(Your goal): Below are some records. Pull every line that contains the word "computer".

(Supplied material):
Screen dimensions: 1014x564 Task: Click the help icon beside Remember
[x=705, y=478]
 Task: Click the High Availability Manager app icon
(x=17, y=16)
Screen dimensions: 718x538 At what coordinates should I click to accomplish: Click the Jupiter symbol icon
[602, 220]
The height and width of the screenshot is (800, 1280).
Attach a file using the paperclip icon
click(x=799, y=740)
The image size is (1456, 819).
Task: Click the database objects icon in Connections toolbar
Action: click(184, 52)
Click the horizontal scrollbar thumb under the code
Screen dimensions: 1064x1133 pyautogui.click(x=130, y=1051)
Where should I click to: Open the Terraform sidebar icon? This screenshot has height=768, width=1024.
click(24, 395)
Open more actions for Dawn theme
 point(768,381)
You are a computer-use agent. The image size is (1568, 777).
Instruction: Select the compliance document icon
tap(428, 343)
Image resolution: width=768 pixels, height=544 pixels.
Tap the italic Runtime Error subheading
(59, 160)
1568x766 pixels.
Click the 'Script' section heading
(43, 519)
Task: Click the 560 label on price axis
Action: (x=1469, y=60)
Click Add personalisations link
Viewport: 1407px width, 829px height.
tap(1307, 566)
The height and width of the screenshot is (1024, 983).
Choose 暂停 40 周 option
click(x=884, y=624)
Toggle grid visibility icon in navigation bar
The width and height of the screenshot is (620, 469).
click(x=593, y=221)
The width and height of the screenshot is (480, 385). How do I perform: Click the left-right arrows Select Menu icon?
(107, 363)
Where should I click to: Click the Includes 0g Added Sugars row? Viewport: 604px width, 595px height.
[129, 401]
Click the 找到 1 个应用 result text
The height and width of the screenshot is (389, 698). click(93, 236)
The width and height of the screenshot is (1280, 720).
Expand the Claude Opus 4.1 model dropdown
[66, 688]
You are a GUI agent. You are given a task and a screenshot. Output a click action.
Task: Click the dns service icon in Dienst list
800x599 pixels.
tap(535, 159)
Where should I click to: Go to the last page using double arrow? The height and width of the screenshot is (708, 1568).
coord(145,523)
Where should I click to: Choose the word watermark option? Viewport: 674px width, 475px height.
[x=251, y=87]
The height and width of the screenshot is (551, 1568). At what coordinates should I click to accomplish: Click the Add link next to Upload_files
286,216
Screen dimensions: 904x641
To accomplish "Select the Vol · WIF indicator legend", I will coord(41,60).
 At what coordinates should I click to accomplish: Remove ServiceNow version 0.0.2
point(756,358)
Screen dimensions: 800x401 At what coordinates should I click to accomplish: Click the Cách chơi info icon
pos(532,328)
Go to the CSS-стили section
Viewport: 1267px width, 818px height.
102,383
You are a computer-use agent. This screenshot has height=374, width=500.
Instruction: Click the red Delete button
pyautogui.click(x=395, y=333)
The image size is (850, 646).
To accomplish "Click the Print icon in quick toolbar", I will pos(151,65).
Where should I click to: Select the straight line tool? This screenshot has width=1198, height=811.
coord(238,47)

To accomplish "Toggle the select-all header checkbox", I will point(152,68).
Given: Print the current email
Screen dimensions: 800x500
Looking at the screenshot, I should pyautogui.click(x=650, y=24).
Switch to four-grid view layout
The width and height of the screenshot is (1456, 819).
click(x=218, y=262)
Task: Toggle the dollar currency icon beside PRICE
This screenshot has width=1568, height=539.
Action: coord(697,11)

(Response):
You are a computer-use agent. The image size is (1568, 777).
You are a computer-use agent. This screenshot has height=374, width=500.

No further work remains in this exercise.